LOS ANGELES – Pilot Mark Jenkins miraculously survived when his plane crashed onto railroad tracks in Southern California in January, and was then saved by LAPD officers from an oncoming Metrolink train that slammed into the downed aircraft.
The small single-engine airplane was a Cessna 172. It came down on the Metrolink Antelope Valley line train tracks Jan. 9. Officers rescued Jenkins with mere seconds to spare, Law Officer reported at the time.
So after nearly losing his life twice in a matter of minutes, the pilot is forever grateful.
On Saturday, Jenkins and the Condor Squadron, with which he is associated, honored his rescuers for their courage and bravery, according to KTLA.
“I’m so glad I have four friends with the LAPD who rescued me and saved my life,” Jenkins said.
The officers recalled the perilous circumstances on a day they saved the man’s life.
“At first, I couldn’t really believe it, seeing the arms of the train track coming down … I just thought it’s going to get worse. It couldn’t get any worse, and then it just did,” said LAPD Officer Robert Sherock.
“It’s like the stars were aligned that day. I wasn’t even supposed to be there. I was on vacation that day and came in to work some overtime. I was coming back from another call, and I don’t usually take that way back to the station, but I was able to see the plane go down,” Sgt. Joseph Cavestany recalled.

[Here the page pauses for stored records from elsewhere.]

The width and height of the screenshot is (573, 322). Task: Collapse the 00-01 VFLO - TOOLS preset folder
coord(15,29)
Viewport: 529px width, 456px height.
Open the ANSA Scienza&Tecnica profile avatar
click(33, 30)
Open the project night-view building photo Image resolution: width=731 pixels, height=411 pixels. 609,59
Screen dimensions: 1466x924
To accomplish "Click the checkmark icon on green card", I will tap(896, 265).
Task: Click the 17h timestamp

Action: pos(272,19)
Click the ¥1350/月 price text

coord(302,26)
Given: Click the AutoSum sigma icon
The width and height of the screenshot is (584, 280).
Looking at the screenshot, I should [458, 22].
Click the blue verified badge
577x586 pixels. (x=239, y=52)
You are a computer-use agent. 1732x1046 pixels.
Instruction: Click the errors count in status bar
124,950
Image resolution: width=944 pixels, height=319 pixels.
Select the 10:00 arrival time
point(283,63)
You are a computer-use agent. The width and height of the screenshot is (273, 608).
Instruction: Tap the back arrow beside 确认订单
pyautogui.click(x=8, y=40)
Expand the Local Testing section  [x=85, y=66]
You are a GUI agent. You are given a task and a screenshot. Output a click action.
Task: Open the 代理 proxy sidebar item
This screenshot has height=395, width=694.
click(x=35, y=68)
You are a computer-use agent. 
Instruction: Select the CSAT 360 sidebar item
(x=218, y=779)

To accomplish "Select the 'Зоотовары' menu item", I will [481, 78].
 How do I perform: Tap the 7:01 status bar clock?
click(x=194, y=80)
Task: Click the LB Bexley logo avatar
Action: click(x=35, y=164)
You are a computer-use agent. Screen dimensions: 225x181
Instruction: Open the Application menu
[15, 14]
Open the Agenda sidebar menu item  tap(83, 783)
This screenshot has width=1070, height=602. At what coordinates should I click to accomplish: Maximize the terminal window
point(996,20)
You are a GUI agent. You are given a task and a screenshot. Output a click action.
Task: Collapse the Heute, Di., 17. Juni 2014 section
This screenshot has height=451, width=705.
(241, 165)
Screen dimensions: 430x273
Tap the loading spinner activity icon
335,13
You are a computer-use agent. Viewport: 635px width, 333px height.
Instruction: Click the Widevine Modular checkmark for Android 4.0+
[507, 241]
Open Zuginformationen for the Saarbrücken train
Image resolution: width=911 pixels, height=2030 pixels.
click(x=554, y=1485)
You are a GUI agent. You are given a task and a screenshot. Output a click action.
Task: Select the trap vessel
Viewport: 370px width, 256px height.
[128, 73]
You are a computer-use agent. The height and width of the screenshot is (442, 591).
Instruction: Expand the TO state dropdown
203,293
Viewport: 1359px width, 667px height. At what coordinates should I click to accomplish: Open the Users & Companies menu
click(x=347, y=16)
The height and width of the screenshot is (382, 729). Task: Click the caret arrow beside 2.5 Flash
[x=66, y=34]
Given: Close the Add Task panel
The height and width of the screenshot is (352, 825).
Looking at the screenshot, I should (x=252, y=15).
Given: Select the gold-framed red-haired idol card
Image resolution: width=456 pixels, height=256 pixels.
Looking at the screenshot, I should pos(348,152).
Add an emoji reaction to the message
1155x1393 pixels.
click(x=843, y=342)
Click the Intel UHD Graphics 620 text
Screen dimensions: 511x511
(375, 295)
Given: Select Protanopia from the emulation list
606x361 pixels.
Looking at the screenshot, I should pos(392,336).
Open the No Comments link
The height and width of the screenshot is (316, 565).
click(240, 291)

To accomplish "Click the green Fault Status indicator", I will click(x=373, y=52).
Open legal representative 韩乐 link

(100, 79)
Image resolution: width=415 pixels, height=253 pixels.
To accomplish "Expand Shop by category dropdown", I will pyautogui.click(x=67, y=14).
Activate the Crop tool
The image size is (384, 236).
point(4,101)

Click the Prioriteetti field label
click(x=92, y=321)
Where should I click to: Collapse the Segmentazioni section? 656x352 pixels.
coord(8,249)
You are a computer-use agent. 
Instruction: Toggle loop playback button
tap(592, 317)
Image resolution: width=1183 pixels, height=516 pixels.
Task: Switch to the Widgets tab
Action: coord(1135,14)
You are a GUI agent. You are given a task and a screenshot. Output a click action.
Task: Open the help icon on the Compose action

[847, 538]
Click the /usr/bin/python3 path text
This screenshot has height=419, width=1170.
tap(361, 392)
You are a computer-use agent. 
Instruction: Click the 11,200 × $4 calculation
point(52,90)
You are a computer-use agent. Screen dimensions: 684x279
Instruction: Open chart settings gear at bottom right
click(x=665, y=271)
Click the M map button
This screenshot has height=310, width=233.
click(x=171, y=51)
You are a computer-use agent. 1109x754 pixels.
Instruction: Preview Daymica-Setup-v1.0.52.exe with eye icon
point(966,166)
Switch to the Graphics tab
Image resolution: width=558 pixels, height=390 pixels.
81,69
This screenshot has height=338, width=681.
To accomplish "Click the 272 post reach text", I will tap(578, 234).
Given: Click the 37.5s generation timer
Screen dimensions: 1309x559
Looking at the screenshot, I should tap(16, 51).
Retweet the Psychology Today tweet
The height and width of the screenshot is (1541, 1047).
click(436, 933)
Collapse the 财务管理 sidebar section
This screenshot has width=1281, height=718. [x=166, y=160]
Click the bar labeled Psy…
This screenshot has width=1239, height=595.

“Just thinking back on that moment, hearing the train and feeling the vibrations through the floor and just hearing the crumpling metal, I was like, ‘Wow, that was really close.’ I’m thankful we’re alive and Mark’s alive,” Officer Christopher Aboyte noted.
LAPD Chief Michel Moore was also present to offer praise for his officers.
“I’m proud of the fact that a typical day went to high-crisis mode and they responded not just professional but with valor and the desire to save a life,” Moore said.
Although the officers insist they were simply doing their duty, the Condor Squadron took them for a ride as a gesture of thanks, KTLA reported.
“We were just doing our jobs. God put us in the right place at the right time and we were able to do our job,” said Officer Damien Castro.
It was unclear what brought the aircraft down after taking off from Pacoima’s Whiteman Airport in the San Fernando Valley. Jenkins was the sole occupant aboard.
According to Condor Squadron’s website:
“The Condor Squadron is a group of aviation enthusiasts dedicated to preserving the memory of those who have served our country over the years. One of our main activities is memorial flights in restored North American Aviation AT-6/SNJ trainers originally flown during World War II.
“After the war ended the venerable old planes were often assigned to National Guard and other units for training purposes. In 1962 several members of the 146th Fighter Group formed the Condor Squadron as a search and rescue unit of the Civil Air Patrol.
“Today, The Condor Squadron fly formation for Parades, Celebrations & Memorials as well as perform other community services.”